Os resultados foram bem recebidos por analistas, que destacaram a consistência operacional da companhia e um desempenho acima das expectativas em metais básicos, especialmente cobre.
BTG Pactual, XP Investimentos, Safra e Citi consideraram que a Vale entregou um trimestre sólido, com produção de minério de ferro em linha com o esperado, preços realizados favoráveis e, principalmente, um desempenho robusto em cobre e níquel.

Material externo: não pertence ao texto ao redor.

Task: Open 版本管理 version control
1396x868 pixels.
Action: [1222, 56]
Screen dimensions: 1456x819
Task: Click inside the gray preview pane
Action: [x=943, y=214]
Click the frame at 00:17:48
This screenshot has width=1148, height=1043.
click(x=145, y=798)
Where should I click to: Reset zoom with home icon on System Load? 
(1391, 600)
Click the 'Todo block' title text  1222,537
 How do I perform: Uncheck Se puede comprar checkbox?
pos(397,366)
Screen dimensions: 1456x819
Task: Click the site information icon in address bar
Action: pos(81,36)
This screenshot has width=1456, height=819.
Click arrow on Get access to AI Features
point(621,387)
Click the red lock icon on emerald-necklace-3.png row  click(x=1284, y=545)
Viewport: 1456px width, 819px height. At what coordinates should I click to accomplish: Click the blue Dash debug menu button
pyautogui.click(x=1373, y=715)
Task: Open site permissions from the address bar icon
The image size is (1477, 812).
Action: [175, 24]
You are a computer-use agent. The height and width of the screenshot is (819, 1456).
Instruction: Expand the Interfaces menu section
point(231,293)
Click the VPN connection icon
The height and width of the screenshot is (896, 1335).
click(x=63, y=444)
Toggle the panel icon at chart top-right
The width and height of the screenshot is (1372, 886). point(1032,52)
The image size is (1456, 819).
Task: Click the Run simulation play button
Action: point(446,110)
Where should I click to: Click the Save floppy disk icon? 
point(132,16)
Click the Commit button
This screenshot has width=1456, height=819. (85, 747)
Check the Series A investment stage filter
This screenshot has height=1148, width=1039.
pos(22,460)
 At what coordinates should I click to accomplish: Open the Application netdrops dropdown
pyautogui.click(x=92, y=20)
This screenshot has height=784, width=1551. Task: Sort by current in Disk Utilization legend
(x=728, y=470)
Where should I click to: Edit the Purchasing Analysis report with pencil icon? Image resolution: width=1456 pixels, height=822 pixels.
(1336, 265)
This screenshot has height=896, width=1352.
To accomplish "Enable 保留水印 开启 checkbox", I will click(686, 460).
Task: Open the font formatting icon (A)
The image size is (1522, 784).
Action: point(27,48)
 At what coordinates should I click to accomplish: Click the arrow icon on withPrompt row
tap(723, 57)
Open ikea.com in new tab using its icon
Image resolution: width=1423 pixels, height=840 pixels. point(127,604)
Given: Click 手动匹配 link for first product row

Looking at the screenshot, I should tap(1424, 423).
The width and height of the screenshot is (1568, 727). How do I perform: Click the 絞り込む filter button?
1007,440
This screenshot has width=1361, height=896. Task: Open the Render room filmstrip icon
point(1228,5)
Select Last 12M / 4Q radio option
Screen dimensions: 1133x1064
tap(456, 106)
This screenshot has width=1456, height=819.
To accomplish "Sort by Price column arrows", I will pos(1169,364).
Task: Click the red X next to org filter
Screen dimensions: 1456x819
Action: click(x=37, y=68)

Apesar da reação positiva, as casas de análise ainda enxergam alguns pontos de atenção. A XP pondera que a pressão de custos e o atual nível de valuation ainda limitam uma visão mais otimista para as ações, apesar da melhora dos fundamentos da divisão de metais básicos.
O BTG também avalia que a próxima etapa para o mercado será acompanhar a evolução dos custos de produção, influenciados por fatores como câmbio, diesel e despesas de manutenção. Para o banco, a execução operacional segue forte, mas a reação das ações após o balanço dependerá da capacidade da companhia de preservar margens.
Já Safra e Citi chamaram atenção para o fato de que a Vale manteve inalterado seu guidance para 2026, indicando confiança no planejamento operacional, mas sem fornecer novos catalisadores de curto prazo além da expectativa pelo balanço do segundo trimestre.
Nas recomendações, BTG Pactual e Citi mantiveram indicação de compra para as ações da Vale, enquanto XP e Safra seguiram com recomendação neutra. Apesar da boa execução operacional, as duas últimas casas avaliam que custos, valuation e as perspectivas para o minério de ferro ainda justificam cautela.